As I read By Way of Sainte-Beuve it was as if I was glimpsing the bones of In Search of Lost Time, which was almost unbearably exciting. (When I saw the book in the shop it was as if someone had switched on a light under my skin. This was similar to the prickly feeling of blushing, without the blush.) This series of unfinished essays is divided between literary criticism and fictionalised autobiography, and almost everything in the autobiographical parts reappears in the later book disguised and elaborated. Here is a proto-Charlus named de Quercy. Here is the philistine Guermantes with his bad French. Here is the essay that will develop into Lost Time's defence of homosexual men and Jews, the comparison between one and the other. Here is de Quercy's funeral, which Proust will later give to Saint-Loup. Here is the narrator, feeling about the Countess' butler as he will later feel about a servant of the Swann's. Here is a short version of the statement of artistic belief that will occupy the middle of Time Regained. The connections between the literary essays and the later book are less direct, but you can see that he's putting together ideas that will feed Lost Time. The madeleine and the other memory triggers take less than a page to appear and zip, bang, a few pages later he's explained them and they're gone. In Lost Time it takes him how long, fifty pages, before he dunks his biscuit? Then hundreds of pages after that before we come across the other triggers? Here he wraps it up at, comparatively, warp speed. One essay. Done!

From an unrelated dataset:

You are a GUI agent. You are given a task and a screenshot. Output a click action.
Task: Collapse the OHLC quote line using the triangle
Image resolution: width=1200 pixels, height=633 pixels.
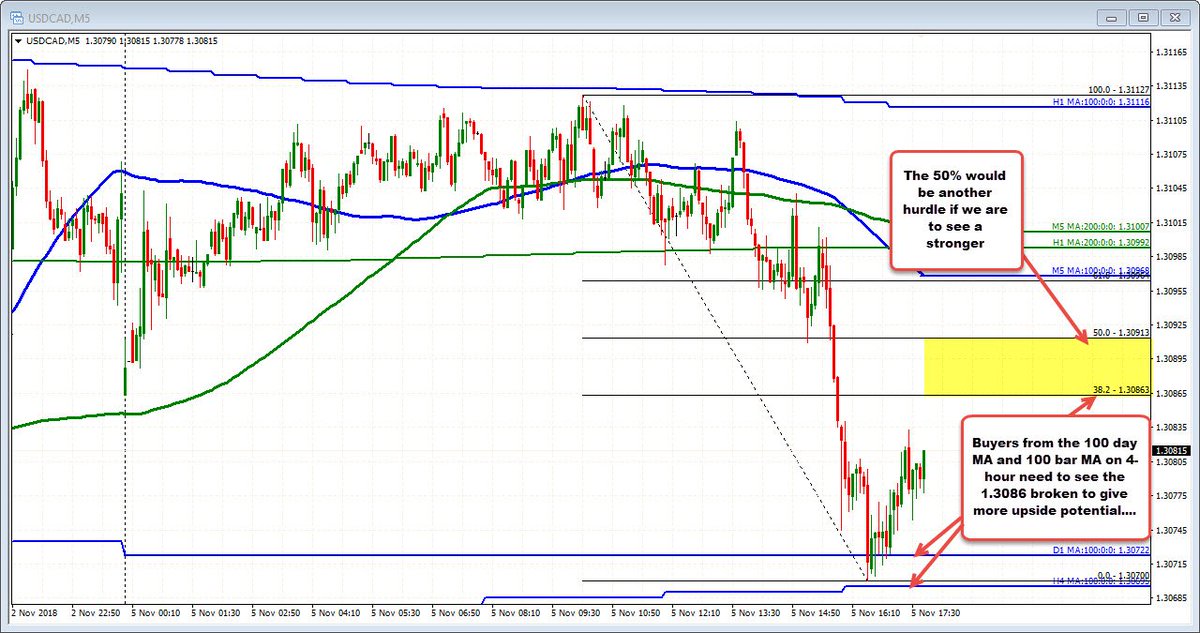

Here are ideas that he decided not to use. Here he is with his lilac ("He jizzed on a flower," said M. when I told him about it). Here's his little brother, who was completely expelled from Lost Time, but is seen here stroking a goat and clinging to a railway track with his buttocks. Here are some of his notes to himself, translated by Sylvia Townsend Warner:


That mistake consists of. Mistake over Stendhal. People who have known us poets. Really, poetry is something secret. Sainte-Beuve has not understood this.


and


Make plain Balzac's slow approach [...] And also the interpolation of passages of time like geological formations where lava from different epochs lies intermingled (La Duchesse de Langeais, Sarrazine).


and, in brackets, almost at the end,


Don't leave this horrible writing.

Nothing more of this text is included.